* _Extracto de la página_
El proceso nicaragüense incorporó las experiencias anteriores de estrategias de lucha por el poder y elaboró una plataforma de gobierno poco definida, adaptada a factores nuevos, de los cuales los más importantes fueron la incorporación de los cristianos y de las mujeres a la militancia revolucionaria y una política exterior más flexible. Fue enfrentando empíricamente los obstáculos que encontró en especial, el asedio militar de los Estados Unidos, sin contribuir con teorías sobre la práctica que desarrollaba.

Así como ocurrió con el caso de la Unidad Popular, la experiencia sandinista fue objeto de una vasta bibliografía, pero no se puede decir que haya conducido a un balance estratégico claro que pudiera dejar una experiencia para el conjunto de la izquierda. El debate sobre Chile estuvo presente en las discusiones de la izquierda en todo el mundo y, por eso, perdió su especificidad como fenómeno chileno y latinoamericano. Los debates sobre Nicaragua, por el contrario, tendieron a centrarse en aspectos importantes como, por ejemplo, las cuestiones éticas, pero no produjeron un balance estratégico de los once años de gobierno sandinista.

Cuando en el mundo la izquierda atravesaba su momento de mayor debilidad, en Brasil se destacaba como una excepción, a contramano de las tendencias generales, sobre todo de los cambios regresivos radicales en las correlaciones de fuerza internacionales. Lula se proyectó como alternativa de dirección política ya en las primeras elecciones, en 1989, al llegar a la segunda vuelta; por primera vez, la izquierda aparecía en Brasil como fuerza alternativa real de gobierno en el año de la caída del Muro de Berlín y del fin del campo socialista, con fuertes indicios de disgregación de la Unión Soviética y del triunfo de los Estados Unidos en la Guerra Fría y con el retorno a un mundo unipolar, bajo la hegemonía imperial estadounidense.

Por ese entonces, Carlos Menem y Carlos Andrés Pérez triunfaban en la Argentina y en Venezuela, respectivamente, y no sólo extendían así las experiencias neoliberales a fuerzas nacionalistas y socialdemócratas, sino que apuntaban a la generalización de esas políticas en el continente. A eso se sumó la elección de Fernando Collor de Mello, que había derrotado a Lula en Brasil, y la Concertación (alianza de la Democracia Cristiana con el Partido Socialista) en Chile, en 1990. En febrero de ese mismo año el sandinismo fue derrotado en las urnas. Cuba ya había entrado en el “período especial”, durante el cual enfrentaría, con grandes dificultades, las consecuencias del fin del bloque socialista al que estaba estructuralmente integrada.

* _Datos registrados_
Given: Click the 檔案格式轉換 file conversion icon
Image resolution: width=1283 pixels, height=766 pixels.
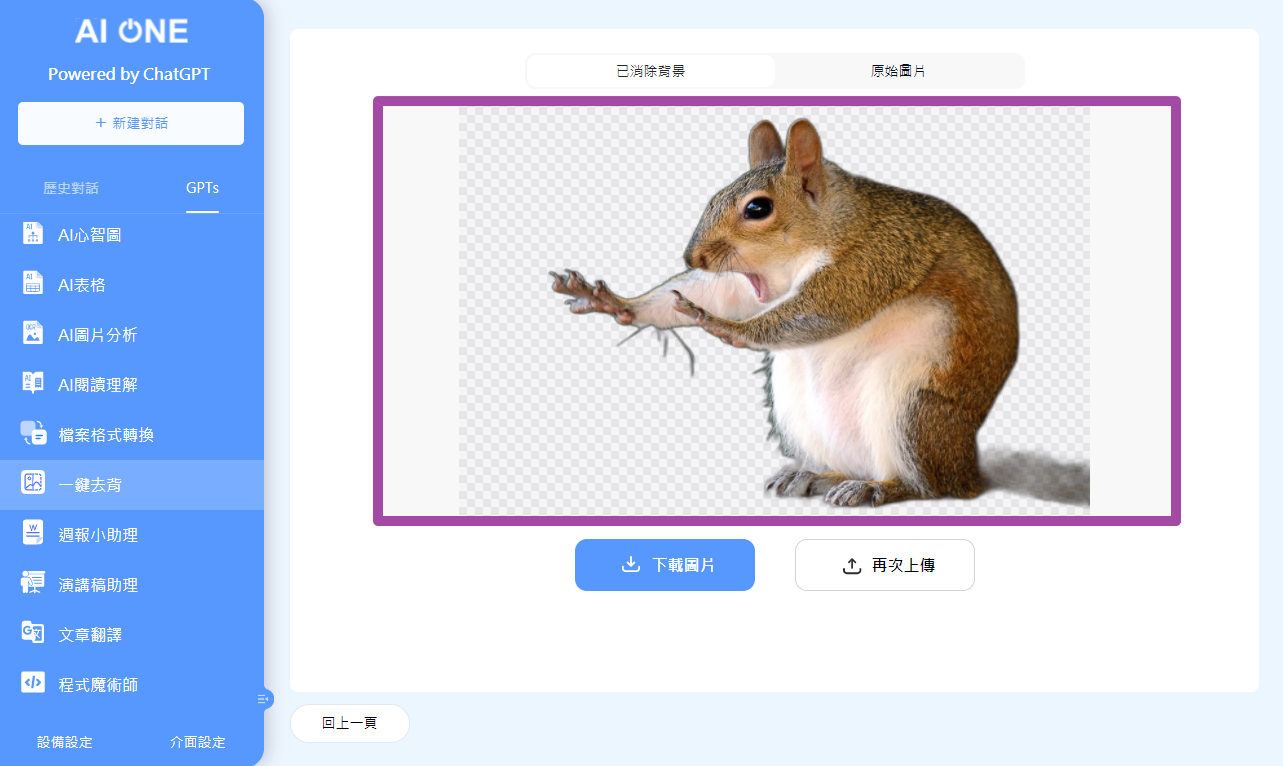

* _Tarea del ejercicio 1_
Indique si cada afirmación concuerda con el fragmento sobre la izquierda latinoamericana: (a) Lula llegó a la segunda vuelta en las elecciones de 1989; (b) los debates sobre Nicaragua produjeron un balance estratégico de los once años de gobierno sandinista; (c) Carlos Menem triunfaba en Venezuela. Responda sí o no a cada una y cite literalmente las palabras del fragmento que lo determinan.
* _Tarea del ejercicio 2_
Prosiga el fragmento sobre la izquierda latinoamericana a partir de su última oración.
Las líneas registradas no hacen falta para resolver lo que se pide.

* _Resultado del ejercicio 1_
(a) Sí: "Lula se proyectó como alternativa de dirección política ya en las primeras elecciones, en 1989, al llegar a la segunda vuelta".
(b) No: "pero no produjeron un balance estratégico de los once años de gobierno sandinista".
(c) No: "Carlos Menem y Carlos Andrés Pérez triunfaban en la Argentina y en Venezuela, respectivamente".

* _Resultado del ejercicio 2_
En ese momento, en Brasil se concentraban experiencias que aparentemente hablaban de una nueva vertiente de la izquierda postsoviética, según algunos; postsocialdemócrata, según otros. Además de Lula y del PT, los años ochenta habían visto surgir a la CUT, la primera central sindical legalizada en la historia del país; al MST, el más fuerte e innovador movimiento social en el país, y el crecimiento de las políticas de presupuesto participativo en las municipalidades, en general bajo las directivas del PT. Por todos estos factores, la ciudad brasileña de Porto Alegre más tarde sería elegida sede de los FSM.

Se proyectaron así sobre la izquierda brasileña, y en particular sobre el liderazgo de Lula y sobre el partido petista, grandes esperanzas de que se abriría un nuevo ciclo de una izquierda renovada. Sin entrar en el análisis detallado de una experiencia tan compleja como la del PT y el liderazgo de Lula, es preciso destacar que, desde el comienzo, se proyectaron sobre ambos expectativas que no tenían fundamento en experiencias concretas ni en los rasgos políticos e ideológicos que esas experiencias asumieron con el paso del tiempo.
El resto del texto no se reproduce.